La muerte del delfín - Alphonse Daudet

Delfín: título nobiliario francés empleado interrumpidamente desde 1349 hasta 1830, y reservado a los príncipes herederos al trono de Francia que fuesen hijos legítimos del monarca reinante. fte: wikipedia.
El siguiente cuento se llama "La muerte del Delfín" - el príncipe no aquel simpático mamífero marino que la mayoría amamos - y fue escrito por Alphonse Daudet (1840-1897), escritor francés en 1869. Pertenece a su libro "Cartas desde mi molino", una colección de cartas y cuentos escritos entre 1866 y 1874.
El Delfín está enfermo, sabe que va a morir pero sólo se preocupa por una cosa: continuar siendo el Delfín.

La muerte del Delfín

El pequeño Delfín está enfermo, el pequeño delfín va a morir... En todas las iglesias del reino, permanece expuesto el Santísimo día y noche y grandes cirios arden para que sane el hijo del rey.
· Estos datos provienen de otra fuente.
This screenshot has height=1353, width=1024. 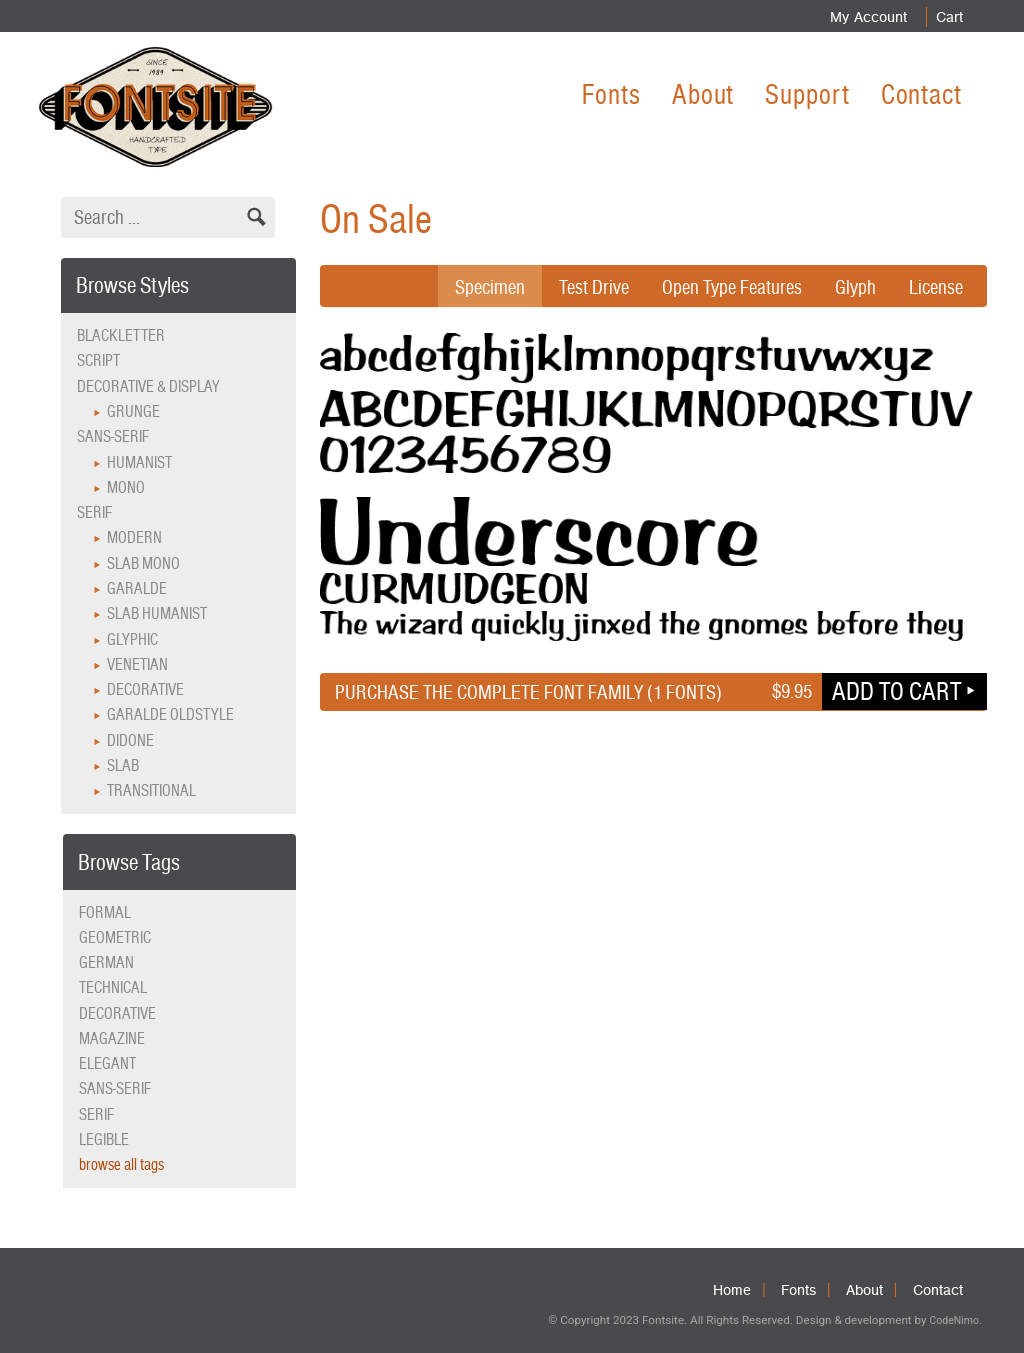 I want to click on browse all tags, so click(x=121, y=1164).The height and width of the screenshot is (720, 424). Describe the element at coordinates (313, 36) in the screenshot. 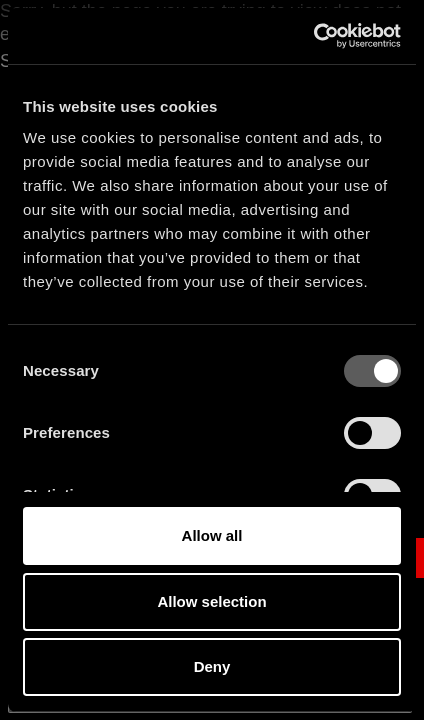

Las calles de la vieja residencia están tristes y silenciosas, las campanas ya no tañen, los coches van al paso... En las cercanías del palacio, los vecinos del pueblo miran con curiosidad a través de las verjas, a los suizos con fajas doradas que hablan en los patios con petulancia.

Todo el castillo está en danza... Chambelanes, mayordomos, suben y bajan corriendo las escaleras de mármol... Las galerías están abarrotadas de pajes y cortesanos vestidos de seda que pasan de un grupo al otro pidiendo noticias en voz baja. En las amplias escalinatas, las damas de honor, desconsoladas, hacen grandes reverencias enjugando sus ojos con lindos pañuelos bordados.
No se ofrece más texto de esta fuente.